Goal of the exercise
Return each line of the items that contains the string "height". The match is case-sensitive.

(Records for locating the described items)
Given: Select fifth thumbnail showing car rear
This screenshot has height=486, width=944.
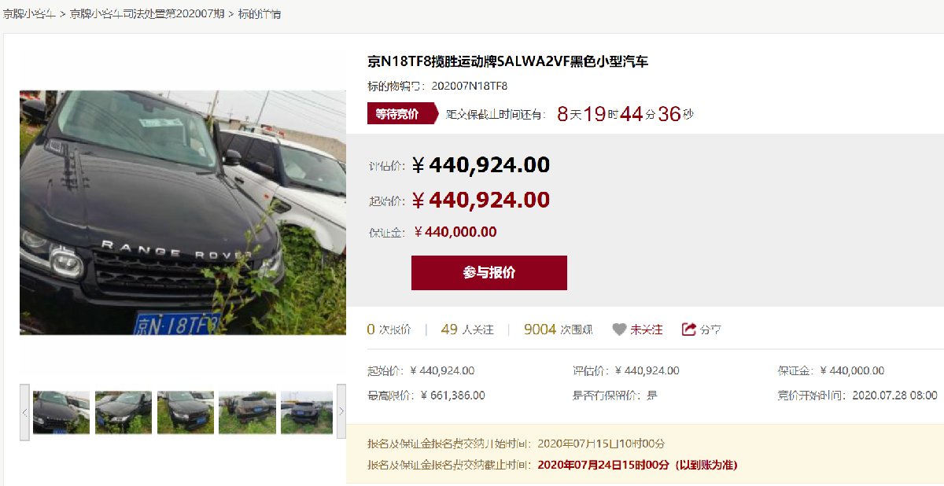Looking at the screenshot, I should coord(307,412).
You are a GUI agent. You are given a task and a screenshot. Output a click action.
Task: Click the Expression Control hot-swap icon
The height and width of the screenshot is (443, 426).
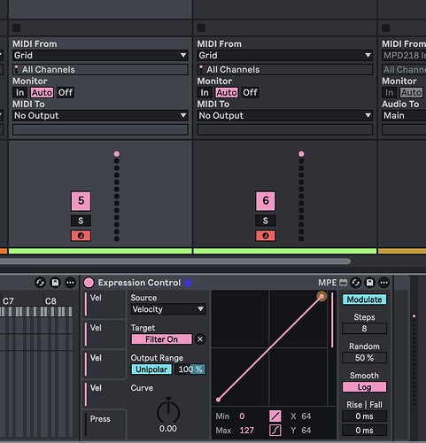(x=356, y=283)
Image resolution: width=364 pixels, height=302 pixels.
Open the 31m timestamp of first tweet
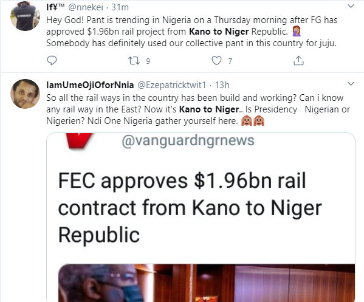click(x=120, y=7)
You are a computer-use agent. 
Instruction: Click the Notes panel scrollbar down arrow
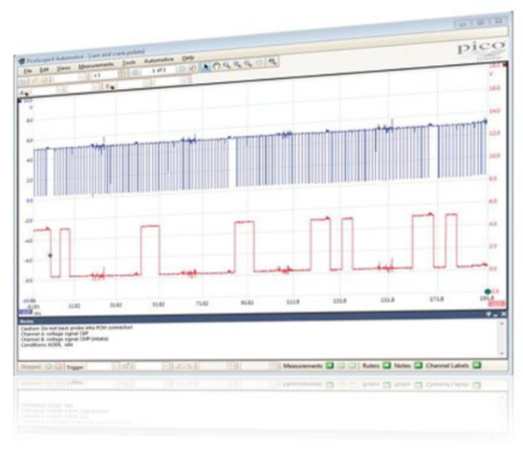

Written answer
This screenshot has height=486, width=944.
The height and width of the screenshot is (443, 426).
Image resolution: width=364 pixels, height=302 pixels.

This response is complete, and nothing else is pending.